Reputation: 217
Below is a scraper that loops through two websites, scrapes a team's roster information, puts the information into an array, and exports the arrays into a CSV file. Everything works great, but the only problem is the writerow headers repeat in the csv file every time the scraper moves on to the second website. Is it possible to adjust the CSV portion of the code to have the headers only appear once when the scraper is looping through multiple websites? Thanks in advance!
import requests
import csv
from bs4 import BeautifulSoup
team_list={'yankees','redsox'}
for team in team_list:
page = requests.get('http://m.{}.mlb.com/roster/'.format(team))

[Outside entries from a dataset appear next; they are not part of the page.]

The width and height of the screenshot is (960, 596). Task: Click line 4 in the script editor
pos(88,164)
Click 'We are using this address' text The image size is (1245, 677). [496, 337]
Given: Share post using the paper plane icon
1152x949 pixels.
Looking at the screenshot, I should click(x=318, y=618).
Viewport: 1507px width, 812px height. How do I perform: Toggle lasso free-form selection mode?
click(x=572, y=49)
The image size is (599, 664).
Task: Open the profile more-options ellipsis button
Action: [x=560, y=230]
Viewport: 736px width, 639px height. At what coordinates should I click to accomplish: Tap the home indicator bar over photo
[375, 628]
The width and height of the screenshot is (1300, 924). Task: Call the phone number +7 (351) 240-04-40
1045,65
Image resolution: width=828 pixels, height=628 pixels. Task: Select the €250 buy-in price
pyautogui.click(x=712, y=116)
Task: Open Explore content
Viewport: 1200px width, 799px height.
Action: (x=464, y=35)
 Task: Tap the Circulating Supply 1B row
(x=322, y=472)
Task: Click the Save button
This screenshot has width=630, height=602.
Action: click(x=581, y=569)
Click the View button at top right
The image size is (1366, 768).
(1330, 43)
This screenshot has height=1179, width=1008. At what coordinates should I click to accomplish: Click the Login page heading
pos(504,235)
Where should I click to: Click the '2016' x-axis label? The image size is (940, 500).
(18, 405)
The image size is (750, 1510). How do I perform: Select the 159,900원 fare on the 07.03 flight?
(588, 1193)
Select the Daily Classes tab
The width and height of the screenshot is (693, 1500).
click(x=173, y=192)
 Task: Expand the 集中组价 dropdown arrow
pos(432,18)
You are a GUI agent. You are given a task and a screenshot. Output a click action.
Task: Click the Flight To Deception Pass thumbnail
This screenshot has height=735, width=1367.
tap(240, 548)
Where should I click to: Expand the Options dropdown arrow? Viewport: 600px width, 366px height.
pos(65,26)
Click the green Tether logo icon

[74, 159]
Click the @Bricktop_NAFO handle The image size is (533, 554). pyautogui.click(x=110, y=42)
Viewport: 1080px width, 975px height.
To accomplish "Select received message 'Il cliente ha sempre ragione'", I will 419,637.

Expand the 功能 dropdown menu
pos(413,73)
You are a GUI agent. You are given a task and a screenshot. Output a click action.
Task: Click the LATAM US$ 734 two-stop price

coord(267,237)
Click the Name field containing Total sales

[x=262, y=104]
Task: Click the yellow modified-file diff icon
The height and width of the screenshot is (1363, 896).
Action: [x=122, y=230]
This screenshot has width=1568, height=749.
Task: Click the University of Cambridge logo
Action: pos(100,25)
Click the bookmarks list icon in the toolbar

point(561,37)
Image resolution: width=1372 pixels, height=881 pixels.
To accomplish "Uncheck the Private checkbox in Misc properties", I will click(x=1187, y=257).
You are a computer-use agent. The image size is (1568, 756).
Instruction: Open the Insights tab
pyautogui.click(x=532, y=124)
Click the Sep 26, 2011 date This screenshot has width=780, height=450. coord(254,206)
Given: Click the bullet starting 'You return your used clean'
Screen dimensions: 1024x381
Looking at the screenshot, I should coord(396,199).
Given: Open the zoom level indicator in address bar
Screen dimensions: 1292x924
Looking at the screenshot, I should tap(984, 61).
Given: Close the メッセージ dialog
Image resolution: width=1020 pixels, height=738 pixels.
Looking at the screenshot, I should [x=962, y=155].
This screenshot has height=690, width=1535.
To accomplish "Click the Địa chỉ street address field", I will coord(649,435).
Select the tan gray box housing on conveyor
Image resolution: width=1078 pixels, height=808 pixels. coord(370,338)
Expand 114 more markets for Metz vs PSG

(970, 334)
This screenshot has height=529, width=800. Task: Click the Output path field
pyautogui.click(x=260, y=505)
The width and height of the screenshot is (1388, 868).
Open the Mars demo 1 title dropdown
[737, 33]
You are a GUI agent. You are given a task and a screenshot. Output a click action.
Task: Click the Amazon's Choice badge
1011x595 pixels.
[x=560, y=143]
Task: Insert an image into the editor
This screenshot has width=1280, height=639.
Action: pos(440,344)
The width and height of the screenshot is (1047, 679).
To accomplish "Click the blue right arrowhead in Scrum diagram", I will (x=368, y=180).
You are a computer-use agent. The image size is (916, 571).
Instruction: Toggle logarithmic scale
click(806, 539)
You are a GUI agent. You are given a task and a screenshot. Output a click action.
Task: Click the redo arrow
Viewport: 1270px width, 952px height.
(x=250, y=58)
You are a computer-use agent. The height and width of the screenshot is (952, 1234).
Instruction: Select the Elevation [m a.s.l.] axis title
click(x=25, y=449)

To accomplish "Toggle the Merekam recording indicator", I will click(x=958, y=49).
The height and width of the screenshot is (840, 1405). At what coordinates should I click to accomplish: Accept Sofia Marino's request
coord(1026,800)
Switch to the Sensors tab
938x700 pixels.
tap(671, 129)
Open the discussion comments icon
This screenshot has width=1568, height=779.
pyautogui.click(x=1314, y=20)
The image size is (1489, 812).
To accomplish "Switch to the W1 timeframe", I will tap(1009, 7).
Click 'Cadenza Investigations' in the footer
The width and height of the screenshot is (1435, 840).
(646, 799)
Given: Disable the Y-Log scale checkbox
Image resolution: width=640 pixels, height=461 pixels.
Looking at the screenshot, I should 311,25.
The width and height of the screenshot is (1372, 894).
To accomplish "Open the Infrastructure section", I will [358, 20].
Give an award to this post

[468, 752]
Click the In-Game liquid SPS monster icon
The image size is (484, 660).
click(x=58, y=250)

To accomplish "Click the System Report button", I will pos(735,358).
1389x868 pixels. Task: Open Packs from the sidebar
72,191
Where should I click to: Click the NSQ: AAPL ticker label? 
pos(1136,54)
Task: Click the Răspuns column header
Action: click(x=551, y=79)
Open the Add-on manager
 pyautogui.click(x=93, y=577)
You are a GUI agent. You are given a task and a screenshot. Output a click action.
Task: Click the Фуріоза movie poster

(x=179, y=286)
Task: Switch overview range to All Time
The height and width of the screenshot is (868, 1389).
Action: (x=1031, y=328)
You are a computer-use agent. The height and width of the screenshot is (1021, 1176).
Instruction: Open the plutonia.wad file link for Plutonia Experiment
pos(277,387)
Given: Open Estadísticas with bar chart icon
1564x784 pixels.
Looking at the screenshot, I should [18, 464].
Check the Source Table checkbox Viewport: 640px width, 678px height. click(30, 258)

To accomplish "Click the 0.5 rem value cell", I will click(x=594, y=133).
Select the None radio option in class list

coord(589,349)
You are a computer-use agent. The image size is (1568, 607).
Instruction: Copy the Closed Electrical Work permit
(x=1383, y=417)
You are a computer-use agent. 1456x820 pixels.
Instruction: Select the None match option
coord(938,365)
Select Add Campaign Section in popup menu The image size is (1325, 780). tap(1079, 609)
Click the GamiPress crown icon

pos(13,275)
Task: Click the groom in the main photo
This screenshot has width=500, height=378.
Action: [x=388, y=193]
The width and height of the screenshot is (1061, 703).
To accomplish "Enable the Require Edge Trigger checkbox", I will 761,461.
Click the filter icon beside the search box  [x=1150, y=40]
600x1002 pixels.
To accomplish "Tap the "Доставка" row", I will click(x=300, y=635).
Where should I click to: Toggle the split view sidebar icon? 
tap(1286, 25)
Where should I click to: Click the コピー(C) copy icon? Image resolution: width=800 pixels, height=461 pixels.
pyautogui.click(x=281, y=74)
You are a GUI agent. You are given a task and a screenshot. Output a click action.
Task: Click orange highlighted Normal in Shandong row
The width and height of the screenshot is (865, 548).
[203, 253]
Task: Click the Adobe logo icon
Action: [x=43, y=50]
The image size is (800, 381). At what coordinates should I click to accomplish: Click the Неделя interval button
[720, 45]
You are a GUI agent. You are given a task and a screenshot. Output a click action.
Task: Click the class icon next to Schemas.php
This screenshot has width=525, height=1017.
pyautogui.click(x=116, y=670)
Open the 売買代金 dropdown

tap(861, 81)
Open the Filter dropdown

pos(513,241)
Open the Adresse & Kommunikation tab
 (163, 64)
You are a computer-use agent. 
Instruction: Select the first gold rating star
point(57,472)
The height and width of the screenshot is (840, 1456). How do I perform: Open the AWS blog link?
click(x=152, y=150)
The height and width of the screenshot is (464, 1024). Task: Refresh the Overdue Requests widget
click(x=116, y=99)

soup = BeautifulSoup(page.text, 'html.parser')
soup.find(class_='nav-tabset-container').decompose()
soup.find(class_='column secondary span-5 right').decompose()
roster = soup.find(class_='layout layout-roster')
names = [n.contents[0] for n in roster.find_all('a')]
ids = [n['href'].split('/')[2] for n in roster.find_all('a')]
number = [n.contents[0] for n in roster.find_all('td', index='0')]
handedness = [n.contents[0] for n in roster.find_all('td', index='3')]
height = [n.contents[0] for n in roster.find_all('td', index='4')]
weight = [n.contents[0] for n in roster.find_all('td', index='5')]
DOB = [n.contents[0] for n in roster.find_all('td', index='6')]
team = [soup.find('meta',property='og:site_name')['content']] * len(names)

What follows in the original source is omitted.